--- START OF Extract ---

We don’t know if whether we’ll have to wait for the next Bob Woodward book to figure out why in the heck one of the best liked and most successful members of President Trump’s cabinet chose a random Tuesday, four weeks before a crucial midterm election to announce her departure.

The backstory here may be intriguing or just plain dull – It was about to leak and the administration wanted to get ahead of the story, the door was closing on the cabinet member’s next opportunity, etc. But whatever the reason, the announced departure of Nikki Haley as U.S. Ambassador to the United Nations has got everybody talking.

That’s partly because Haley is a star player for the GOP. It’s hard to imagine how anyone could go from vehement opposition to Trump’s candidacy in the 2016 primaries to the gushy sendoff Haley got Tuesday from the president, and that alone is testament of her political skills.

And the timing is so weird. The announcement stepped on the ongoing coverage of the president’s successful Supreme Court nomination and other recent successes for the administration. The backstory had better be pretty important to merit a move like this one. And with the president saying he will make a pick for her replacement before voters go to the polls, there’s another disruption ahead.

But the other reason Haley’s early arrival in the departure lounge has generated so much attention is that it has forced people to think about other big changes ahead for Trump’s cabinet after Election Day.

In a new administration there are a couple of decorous times to exit. The first is after one year but before midterm’s heat up, while the other is during the lame-duck period after the primaries.

We expect Haley will hardly be alone in her December farewell. But who else?

The biggie here is Defense Secretary James Mattis, and to a lesser degree White House Chief of Staff John Kelly.

On the one hand it’s hard to imagine Mattis persisting in a post so grueling for a commander in chief who is pretty much his polar opposite. On the other hand, this is a guy who led the first Marine division in Fallujah, so maybe his definition of hardship duty is different than most.

Mattis’ departure would be a monumental change for an administration that had relied on “Chaos” to keep order in the Republican ranks in Congress. As long as Mattis has kept his cool and Trump has referred to the retired general, lawmakers have breathed easier. Finding a replacement would not be so easy.

Kelly has filled a somewhat similar role in ensuring congressional leaders that good practices are being followed and that the mercurial president has a sobersided voice in his inner circle. But given the degree to which Trump has diminished Kelly and without the need for a confirmation vote, a change there would be less fraught.

Then there’s Jeff Sessions. Poor Jeff Sessions.

Sessions has been an invaluable asset to Trump in a couple of ways. Aside from executing top priorities for the administration on immigration, drugs and more, the former Alabama senator has made a convenient punching bag for the president to vent his anger over Special Counsel Robert Mueller’s investigation into Russian efforts to aid Trump’s 2016 campaign.

--- END OF Extract ---
--- START OF Data segment ---

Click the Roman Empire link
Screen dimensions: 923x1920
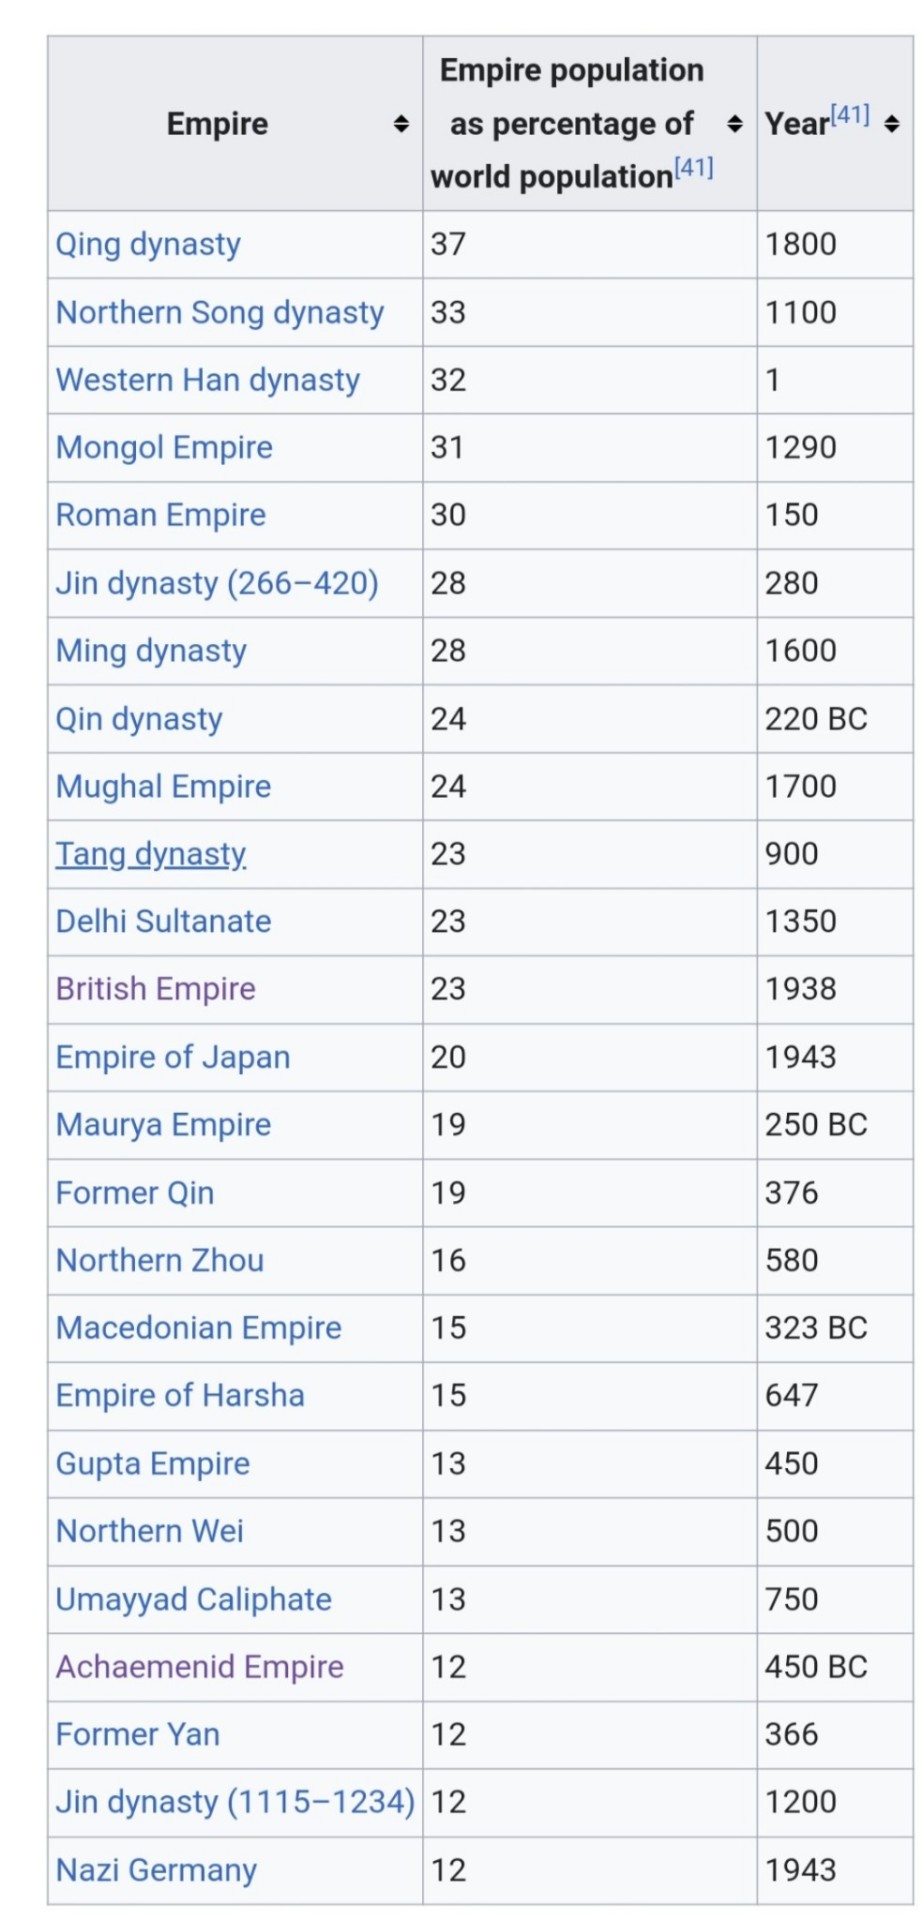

--- END OF Data segment ---

→ **Required tasks**:
1) In the commentary on Haley's departure, rename "grueling" as "punishing" and give the passage starting at "On the one hand" and ending at "different than most.".
2) In the commentary on Haley's departure, what post was Nikki Haley announced to be leaving?

→ **Solutions to the tasks**:
1)
On the one hand it’s hard to imagine Mattis persisting in a post so punishing for a commander in chief who is pretty much his polar opposite. On the other hand, this is a guy who led the first Marine division in Fallujah, so maybe his definition of hardship duty is different than most.

2) U.S. Ambassador to the United Nations.